There’s no denying that SaaS (software as a service) and Salesforce.com have together reshaped the CRM segment of enterprise software. I’ve written about the pluses and minuses of SaaS before. This time I thought I would look at some other software categories where SaaS will have a major impact, including PLM (product lifecycle management) and project/portfolio management.
My biggest rap against SaaS has been that the multitenant nature of the SaaS architecture demands a great deal of standardization in business processes. It does not allow a company to significantly address processes specific to its industry segment. In other words, it does not easily allow for competitive differentiation through customization of business processes.
However, this very weakness can also be SaaS’s strength. In both project/portfolio management and in the many compliance issues now required in manufacturing, what are needed are standard best practices, not competitive differentiation.
Manufacturing regulations such as RoHS (Restriction of Hazardous Substances) and WEEE (Waste Electrical and Electronic Equipment), both of which I discussed in this column about a year ago, have specific reporting requirements from the initial design on down to the piece part level. In RoHS, for example, you cannot have more than 100 parts per million of lead. Ensuring that entails tracking the lead content of each supplier’s and subsupplier’s components.
Now let’s say you are ordering resistors for circuit boards. Most likely there will be more than one supplier, in which case you need to ensure that all the potential suppliers also comply with RoHS requirements. There’s no competitive differentiation here.

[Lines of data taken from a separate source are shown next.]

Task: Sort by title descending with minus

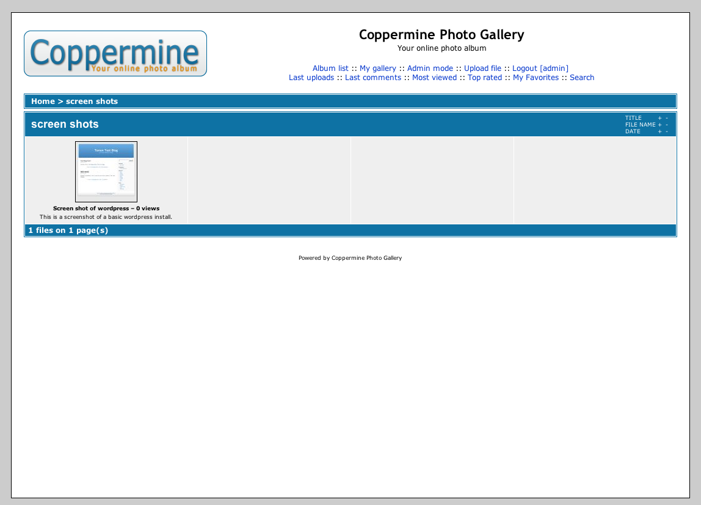Action: coord(667,118)

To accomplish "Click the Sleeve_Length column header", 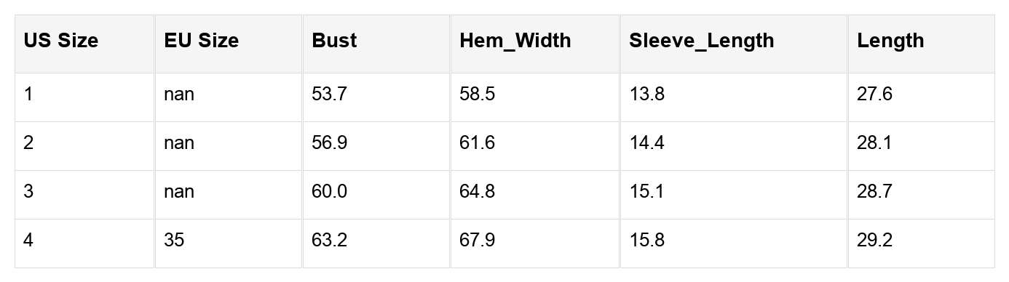I will (734, 44).
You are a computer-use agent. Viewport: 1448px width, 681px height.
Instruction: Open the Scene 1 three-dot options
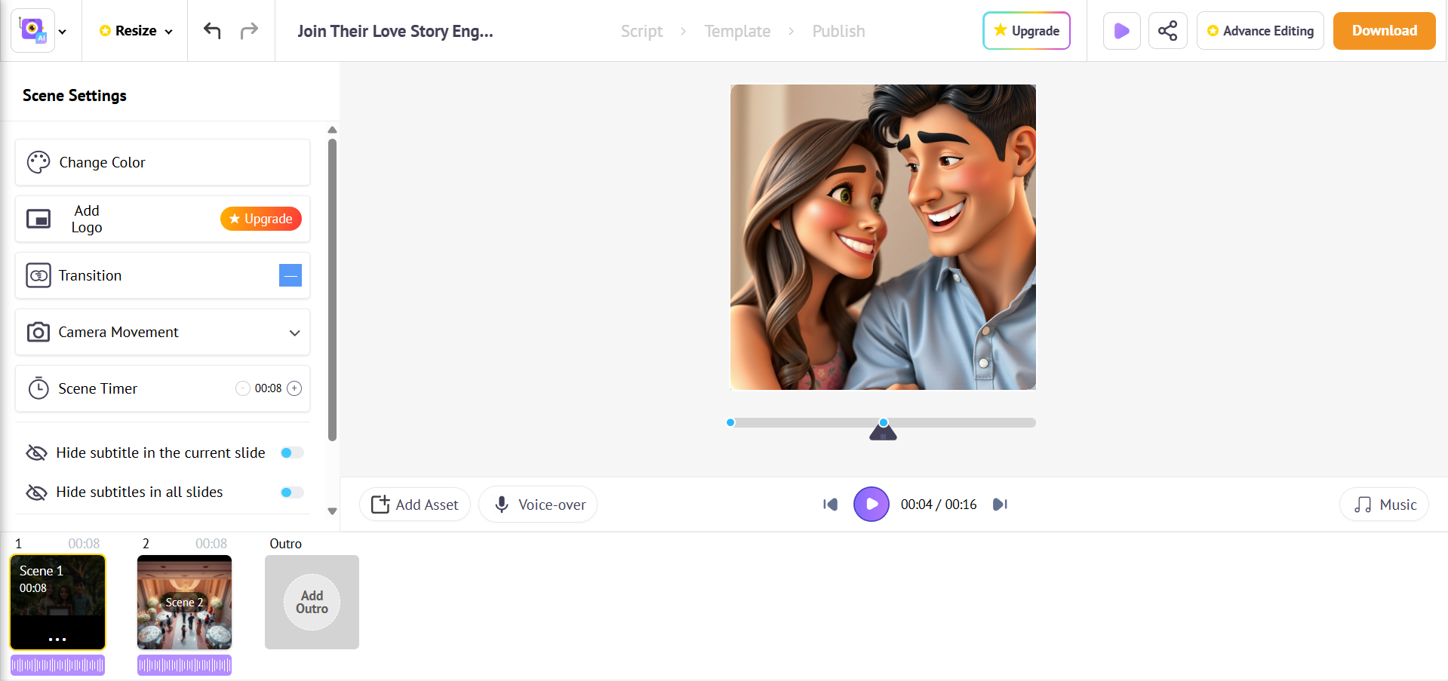(57, 639)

Either you comply and can prove it or you can’t.
Companies trying to accomplish this with existing PLM systems are having problems, according to Eric Larkin, CTO at Arena Solutions. “The data model wasn’t designed with this in mind,” he says. “You end up doing customization, and when you are all done, it still ends up being a problem.”
A Fortune 100 company such as Honeywell, however, isn’t going to scrap its current project management systems in favor of an SaaS-only solution. Honeywell deployed 10,000 seats of an SaaS service from eProject to serve as a distributed product management solution that goes out to partners, consultants, outsource providers, and suppliers in the so-called extended enterprise.
Imagine the difference between deploying 10,000 seats of an on-premises application across hundreds of partners, versus sending those partners a URL. SaaS fits. It is easier to set up and get going, according to Christian Smith, vice president of sales and marketing at eProject. And he’s right.
With eProject, for example, the APIs are exposed so that Honeywell executives can grab project data and merge it into their overall executive scorecard.
Obviously, in the midmarket, where many companies haven’t deployed a project management or PLM solution, SaaS also makes sense. Content collection is the biggest area with which companies are struggling, says Erik Karosfsky, senior analyst at AMR Research. Today, more often than not it becomes a global affair, involving dozens if not hundreds of companies.
SaaS can help. Before you commit to the next packaged solution, perhaps in your due-diligence process you should consider software as a service.